Many, perhaps too many musical groups have tried to break down the musical barriers that confine music within a series of rules and laws, written or otherwise, such as tempos, durations, keys, and modes.
However, so far no band has ever reversed the natural order of things: until now, it has always been humans creating, using real musical instruments or with the help of the computer.
In this case, we have a radical upheaval, comparable to the Kantian revolution of the relationship between reality and the mind; no longer did reality shape the mind itself, but the mind shaped reality.
In this concept, it is not the human who creates music through a computer, but a computer that expresses itself musically through the human.
Joseph Nechvatal is the one who made all this possible, and the result is the "Viral Symph0ny", a unique work whose primary goal is to give voice to the computer universe.
And so here is a sequence of 4 movements+1, generated using the C++ programming language that emanates directly from the machine, making us participants in its cold, rational, and inhuman world like the languages and automatisms of a processor.

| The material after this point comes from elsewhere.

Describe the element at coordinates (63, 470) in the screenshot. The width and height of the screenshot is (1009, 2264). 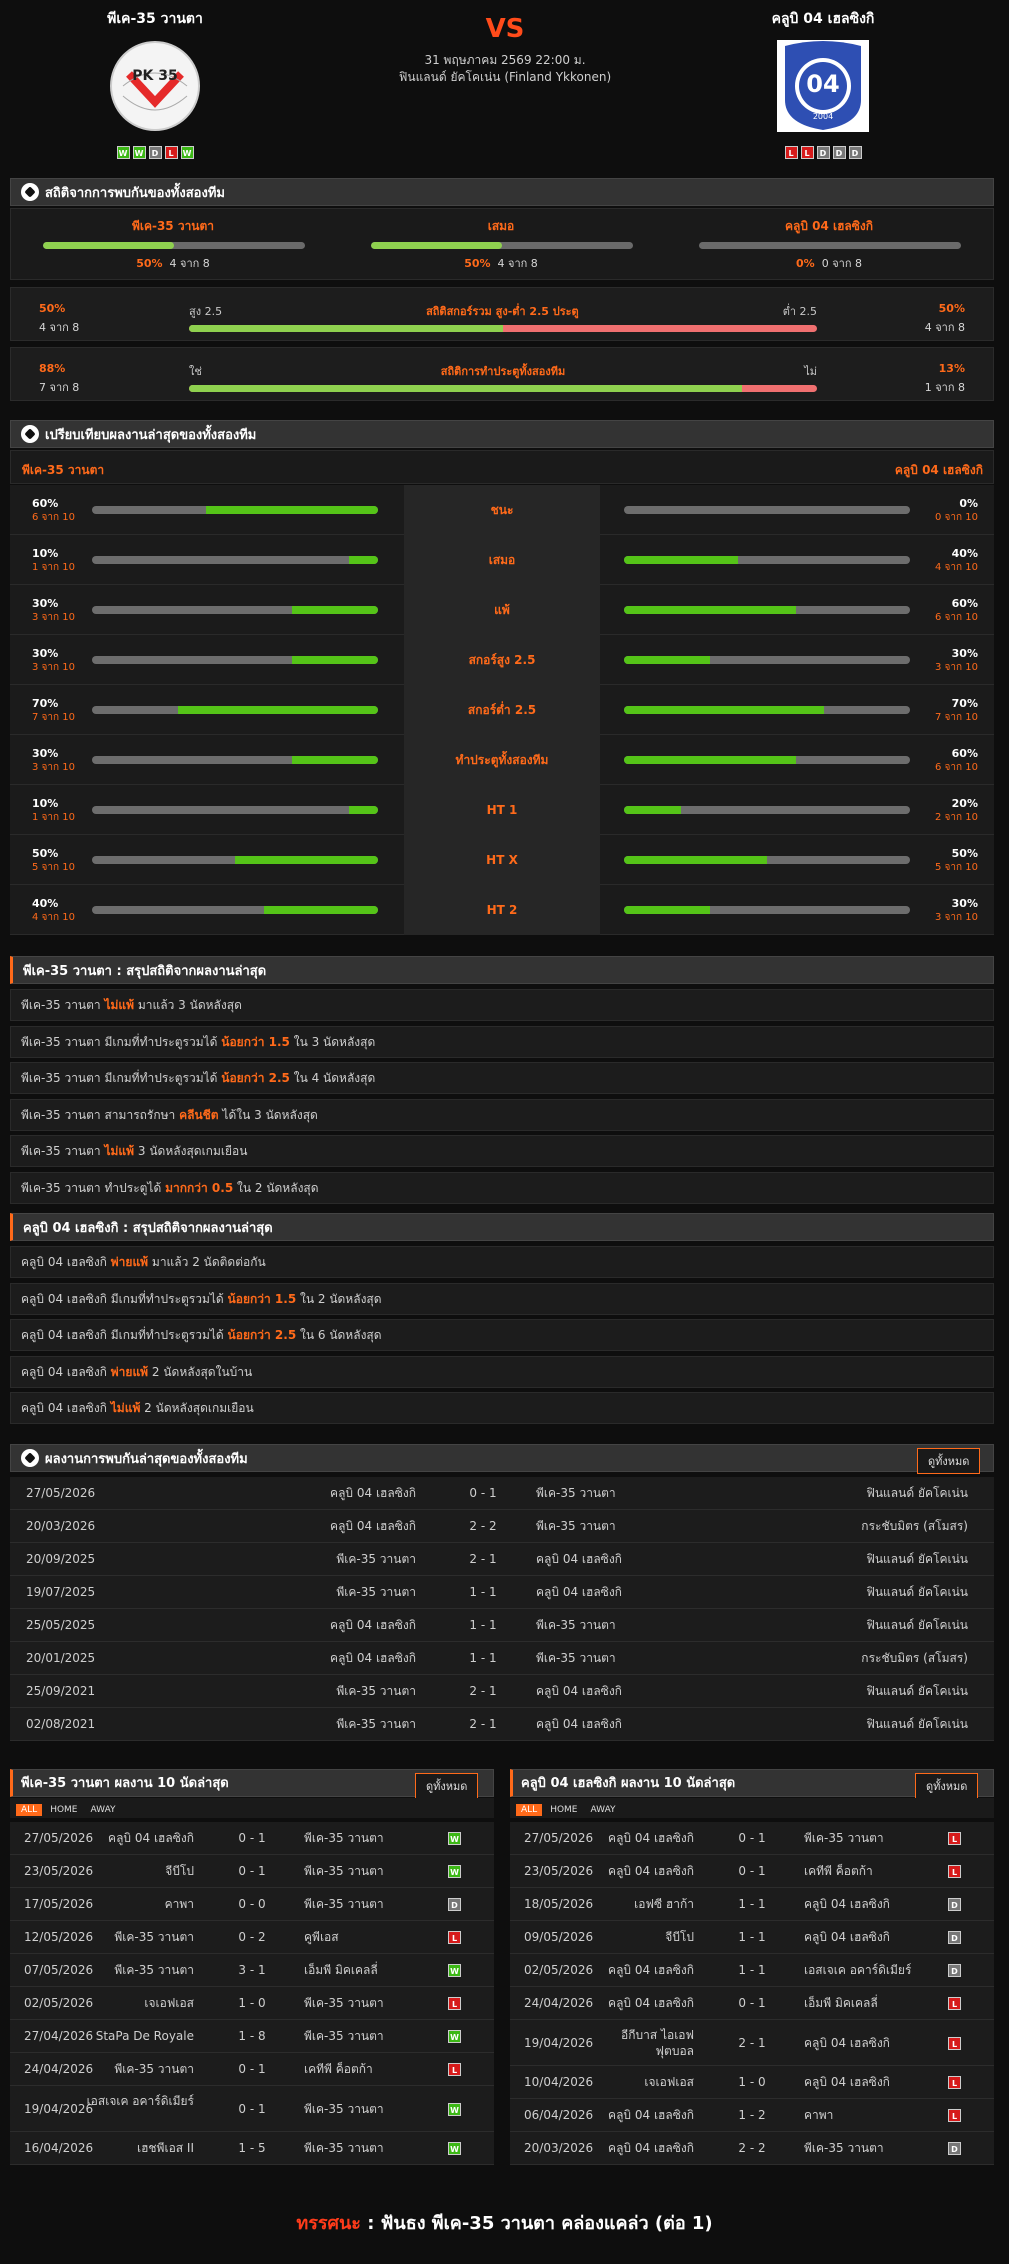
I see `compare-home-team: พีเค-35 วานตา` at that location.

Impossible to attribute to any pre-existing musical current, the entire CD with a total duration of 1 hour and 40 minutes turns out to be a haunting journey into a world unknown to us, and impossible to fully know...the feeling that arises from listening is just one: unease, pure unease caused a bit by the unnatural purity and precision of the symphonies, a bit by the idea itself of the work, a bit by the sense of alienation that soon begins to make its way into the mind of the unsuspecting listener.
As impossible to appreciate as it is shocking and interesting.